In this post, I want to talk a little about GraphQL , the newest (sort of, not) and hottest tool that supposedly helps you build better HTTP APIs and how it fits in the bigger scheme of things.
I will talk about this new question technical decision makers have to answer more frequently when having to decide on the technologies/architectures of greenfield projects. I will talk from a strategic point of view, and will try to point out the advantages and drawbacks of both solutions, what we need to take into consideration when we pick GraphQL over REST, REST over GraphQL, or both (or none?).

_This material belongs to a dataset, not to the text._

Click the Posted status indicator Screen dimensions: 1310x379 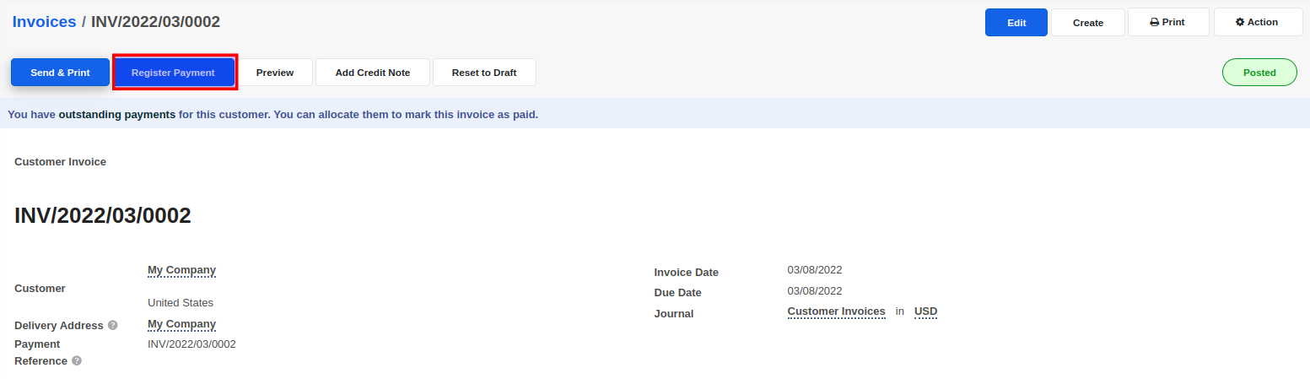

I am going to say this straight out of the gate: both are good, one is not better than the other. Each one has its drawbacks and its advantages, and specific use cases.
Firstly, to settle on a common vocabulary, I will talk about what they are, because out there in the industry, there are various misconceptions about what GraphQL and REST mean.
They are not a technology, they are a set of guidelines/specifications that help us structure our HTTP APIs in such a way that makes sense and help our clients with consuming these APIs. By adhering to such a specific guideline, we enable our clients to use specialized clients that work well with our servers, speeding up their development time, minimizing maintenance and allowing them to use battle-tested open source clients so they won't have to reimplement the wheel.
REST comes from RE presentational S tate T transfer and comes with a set of guidelines for structuring and designing your API so that you get a predictable, extensible and functional API.
In the case of RESTful APIs, it is very important to use the HTTP specifications to its maximum:
These three things are the pillars of building a RESTful API. Things such as the way we serialize the data, whether
it is JSON or XML, doesn't matter. Ideally, clients would specify the format of the data they would like to receive
in a Accepts
request header, and they will be able to get the data in various formats.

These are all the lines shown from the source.